Петр попрощался и спрятал телефон в карман.
– Что-нибудь случилось? – спросила Таня, заметив озабоченность москвича.
– Тебе привет от Вити, – думая о звонке, рассеянно передал подполковник.
– От какого Вити? – не поняла Таня.
– От Суворова Вити, – пояснил Петр. – Мне неохота сидеть в кабаке, давай что-нибудь купим и поужинаем дома, – предложил Ерожин, въезжая в столицу.
– Неловко ехать к
– Желаешь спать на улице?
– Нет, на улице холодно, – ответила Назарова и спросила: – Жены не боитесь?

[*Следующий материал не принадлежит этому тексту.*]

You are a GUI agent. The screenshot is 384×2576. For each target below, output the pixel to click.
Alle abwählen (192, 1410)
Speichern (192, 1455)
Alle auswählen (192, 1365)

– Боюсь, но ее нет, – признался Петр Григорьевич.
– Как нет, вы не живете вместе? – удивилась Таня.
– После истории с сыном, я не хочу оставлять Надю одну. Она у родителей.
– Если вы такой опытный сыщик и так напугались, наверное, ваш Кадков и впрямь очень опасен, – задумчиво проговорила Назарова.
– Боюсь, что да.
– Скорее бы его взяли, – вздохнула Таня.
Петр Григорьевич подрулил к супермаркету и, заехав на площадку, с трудом нашел свободное место. В это время москвичи возвращались с работы и запасались провиантом.
– Вылезай, пойдем добывать харчи.
Таня продолжала думать о Кадкове и немного отстала.
– Не спи, тут затолкают, и еще потеряешься. – Петр взял Таню за руку и повел к витринам. – Выбирай сама. Сегодня будешь за хозяйку.
Тане стало очень уютно от этого предложения. Она приподнялась на цыпочки, высматривая за спинами москвичей, что творится на прилавках.
– Я не знаю ваших вкусов, – сказала Таня, пристраиваясь к очереди в колбасный отдел.
– Я всеяден, – сообщил Петр Григорьевич и послушно встал рядом.
Ерожин руку Тани не выпускал, а она ее не вырывала, хотя шанс потеряться, стоя в очереди, был не велик. К машине они возвращались с двумя внушительными пакетами. Протискиваясь между вереницами легковушек, припаркованных у подъездов чертановских башен, Ерожин снова поглядел на часы.
– Всего полвосьмого. Мы еще и новости застанем, – сказал он Тане.
– Я телевизор последнее время редко смотрела. Тетка сидит за своими сериалами, а я их не перевариваю, – пожаловалась Назарова. – Но если честно, я бы выпила чаю и завалилась спать.
Лифт работал, и через минуту они стояли у дверей ерожинской квартиры. Петр Григорьевич полез в карман за ключами, но, взглянув на дверь, застыл.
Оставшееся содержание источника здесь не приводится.